There is indeed, a need from the aspects of pharmacology to address in detail, pharmakinetic interactions between cisplatin and honokiol. Nevertheless, based on our data, in vivo protective effects of honokiol are apparent, and the reduction of oxidative damages in nHNK-treated animals are likely due to the combination of: (1) the natural ROS scavenging property of honokiol, (2) the maintenance of inner mitochondria membrane protein cytochrome c at its cellular location, and (3) the maintenance on the total amount of cytochrome c for functional and sufficient redox activity. This speculation is evidenced by the fact that release of cytochrome c into the cytosol leads to the activation of caspase 3-dependent apoptosis [
34]. In the current study, we did not observe accumulation or shift of cytochrome c from mitochondria to cytosol, instead, we observed significant reduction of total cytochrome c protein expression, this is likely attributed to the dilution of cytosolic cytochrome c upon our six week experimental time. Nevertheless, we observed gradual recovery of both total and mitochondria cytochrome c upon nHNK treatment. These above-mentioned effects on mitochondria integrity and reduced active caspase 3 likely account for the significant reduction on DNA fragmentation and apoptotic cells detected by TUNEL assay in nHNK-treated animals.
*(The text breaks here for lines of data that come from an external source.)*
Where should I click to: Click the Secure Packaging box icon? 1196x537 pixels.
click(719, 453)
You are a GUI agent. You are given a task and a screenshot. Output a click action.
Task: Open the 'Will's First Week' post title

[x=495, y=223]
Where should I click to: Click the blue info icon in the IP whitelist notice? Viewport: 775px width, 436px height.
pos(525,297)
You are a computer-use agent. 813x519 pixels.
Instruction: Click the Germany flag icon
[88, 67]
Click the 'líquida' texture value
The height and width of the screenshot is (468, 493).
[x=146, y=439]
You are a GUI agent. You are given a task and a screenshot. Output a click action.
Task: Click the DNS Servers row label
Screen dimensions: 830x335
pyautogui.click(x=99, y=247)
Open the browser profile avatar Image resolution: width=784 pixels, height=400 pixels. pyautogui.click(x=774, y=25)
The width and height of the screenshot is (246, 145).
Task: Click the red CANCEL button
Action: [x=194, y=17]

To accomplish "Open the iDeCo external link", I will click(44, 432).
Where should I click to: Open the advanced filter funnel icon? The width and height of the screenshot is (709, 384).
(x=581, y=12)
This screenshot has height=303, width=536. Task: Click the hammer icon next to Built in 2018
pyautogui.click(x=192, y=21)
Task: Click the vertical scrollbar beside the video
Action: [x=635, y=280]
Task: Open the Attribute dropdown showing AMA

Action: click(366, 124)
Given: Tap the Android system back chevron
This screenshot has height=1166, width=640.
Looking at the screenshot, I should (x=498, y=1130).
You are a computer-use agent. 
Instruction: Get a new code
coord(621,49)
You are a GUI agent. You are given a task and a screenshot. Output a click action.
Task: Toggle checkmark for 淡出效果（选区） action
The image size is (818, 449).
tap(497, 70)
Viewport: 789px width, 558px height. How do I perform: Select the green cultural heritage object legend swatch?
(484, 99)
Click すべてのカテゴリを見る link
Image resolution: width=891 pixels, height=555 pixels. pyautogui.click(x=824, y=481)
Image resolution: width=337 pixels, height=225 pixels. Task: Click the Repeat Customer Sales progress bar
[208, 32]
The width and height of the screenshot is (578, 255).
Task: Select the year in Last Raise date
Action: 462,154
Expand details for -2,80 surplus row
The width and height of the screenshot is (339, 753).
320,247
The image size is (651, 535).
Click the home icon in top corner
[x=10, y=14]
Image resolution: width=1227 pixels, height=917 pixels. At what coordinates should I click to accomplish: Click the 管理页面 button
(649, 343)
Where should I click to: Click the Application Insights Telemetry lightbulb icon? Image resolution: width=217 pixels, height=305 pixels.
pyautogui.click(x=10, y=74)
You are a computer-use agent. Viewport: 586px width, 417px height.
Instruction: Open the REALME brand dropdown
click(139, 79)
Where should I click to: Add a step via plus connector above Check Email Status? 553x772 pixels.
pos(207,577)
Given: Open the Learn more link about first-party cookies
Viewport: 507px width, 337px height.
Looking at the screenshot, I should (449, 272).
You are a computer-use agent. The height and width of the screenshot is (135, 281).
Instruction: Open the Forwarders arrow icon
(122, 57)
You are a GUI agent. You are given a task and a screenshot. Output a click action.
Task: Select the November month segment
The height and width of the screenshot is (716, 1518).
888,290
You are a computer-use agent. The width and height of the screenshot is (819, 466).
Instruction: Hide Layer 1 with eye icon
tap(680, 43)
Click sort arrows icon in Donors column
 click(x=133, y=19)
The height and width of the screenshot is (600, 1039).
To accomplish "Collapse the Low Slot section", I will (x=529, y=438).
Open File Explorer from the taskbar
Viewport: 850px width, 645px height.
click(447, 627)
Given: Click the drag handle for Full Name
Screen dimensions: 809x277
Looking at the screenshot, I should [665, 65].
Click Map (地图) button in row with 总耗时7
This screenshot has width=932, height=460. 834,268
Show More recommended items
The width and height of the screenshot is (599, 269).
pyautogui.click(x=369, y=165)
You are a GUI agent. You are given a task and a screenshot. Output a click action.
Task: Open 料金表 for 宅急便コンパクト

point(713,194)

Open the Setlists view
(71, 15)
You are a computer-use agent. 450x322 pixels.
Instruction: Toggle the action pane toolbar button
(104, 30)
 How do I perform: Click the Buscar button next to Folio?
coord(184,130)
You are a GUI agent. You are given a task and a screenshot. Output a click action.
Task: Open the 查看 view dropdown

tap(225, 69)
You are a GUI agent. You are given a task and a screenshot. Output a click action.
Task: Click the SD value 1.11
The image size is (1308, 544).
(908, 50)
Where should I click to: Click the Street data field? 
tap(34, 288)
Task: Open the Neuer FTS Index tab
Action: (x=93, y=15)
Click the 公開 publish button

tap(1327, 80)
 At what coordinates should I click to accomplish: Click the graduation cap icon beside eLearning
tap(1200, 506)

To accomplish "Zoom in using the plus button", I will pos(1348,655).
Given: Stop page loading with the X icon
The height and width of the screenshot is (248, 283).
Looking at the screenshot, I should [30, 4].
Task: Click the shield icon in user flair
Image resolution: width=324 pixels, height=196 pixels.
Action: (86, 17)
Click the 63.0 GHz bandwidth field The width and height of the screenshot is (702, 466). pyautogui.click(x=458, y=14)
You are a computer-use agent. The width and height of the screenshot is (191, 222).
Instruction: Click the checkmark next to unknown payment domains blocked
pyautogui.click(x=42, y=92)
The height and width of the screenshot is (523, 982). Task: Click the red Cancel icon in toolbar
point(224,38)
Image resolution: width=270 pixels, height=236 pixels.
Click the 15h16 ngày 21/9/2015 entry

One interesting note is that we also observed the emergence of cytochrome C and cleaved caspase 3 in both control and nHNK alone groups, this indicates that repeated IP injection of either liposome or nHNK alone could also cause minor damages, stress on mitochondria, as well as activate cellular apoptosis to a certain extent. However, the level of mitochondria damages and cellular apoptosis in those cases might be low and minor, so that a healthy individual could maintain regular mitochondria function and structure for further recovery. Therefore, with increasing applications on liposome- and nanomaterial-based therapies/approaches, additional care and evaluation on the safety and natural deleterious effect of these biomaterials should be considered.